Unterstützung erhält er zum einen aus der eigenen Partei. So bekräftigte Jens Spahn (CDU-Fraktionsvize im Bundestag) den Vorschlag des Kanzlerkandidaten in einer zurückliegenden Ausgabe von hart aber fair am 13.01.2025. Er bezeichnete die Grünen als “Migrationsleugner” und setzte kritische Stimmen, damit sprachlich mit Corona-Leugner*innen gleich. Rechtssichere und stichhaltige Antworten auf wichtige Fragen zur angestrebten Reform gab er jedoch nicht.
Als sich ein queerer, deutsch-iranischer Anwalt im Publikum besorgt äußert, was der Entzug seiner deutschen Staatsangehörigkeit für ihn bedeutet, entgegnet Spahn, dass er ja auch die iranische Staatsbürgerschaft hätte und somit nicht staatenlos würde. Konfrontiert mit der Widerrede einer Fachanwältin für Migrationsrecht, Nahla Osman, dass so eine Zwei-Klassen-Staatsbürgerschaft entsteht, zeigt sich Spahn unbeeindruckt. Dass mit einer solchen Reform alle, die mehr als eine Staatsbürgerschaft besitzen, nur Deutsche auf Widerruf wären – egal ob sie in Deutschland geboren und aufgewachsen, mit ihren Eltern zugewandert oder geflohen sind, winkt er ab.

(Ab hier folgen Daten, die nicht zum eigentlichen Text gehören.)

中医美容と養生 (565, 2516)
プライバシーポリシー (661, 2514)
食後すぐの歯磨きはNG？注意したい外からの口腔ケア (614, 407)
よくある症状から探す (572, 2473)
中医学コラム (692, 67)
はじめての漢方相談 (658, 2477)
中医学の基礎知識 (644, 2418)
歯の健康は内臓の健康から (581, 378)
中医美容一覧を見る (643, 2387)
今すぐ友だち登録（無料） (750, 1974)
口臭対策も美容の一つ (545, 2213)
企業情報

Aber so wäre es tatsächlich: Folgt man dem Vorschlag von Merz, so würden Menschen nur mit deutscher Staatsbürgerschaft und Menschen mit einer zweiten Staatsbürgerschaft bei Straffälligkeit unterschiedlich bestraft. Während Menschen mit lediglich deutscher Staatsangehörigkeit maximal die Strafverfolgung droht, müssten Doppelstaatler*innen neben der Strafverfolgung auch den Entzug der Staatsbürgerschaft fürchten, eine Doppelbestrafung also. Damit wären selbst Kinder, die nie auch nur einen Fuß in das Heimatland ihrer Eltern gesetzt haben, deren Muttersprache nicht sprechen und keinen kulturellen oder sozialen Bezug zu diesem Land haben, nur Deutsche bis auf weiteres. Kindern, deren Eltern keine zweite Staatsbürgerschaft besitzen, droht der Entzug der Staatsangehörigkeit nicht.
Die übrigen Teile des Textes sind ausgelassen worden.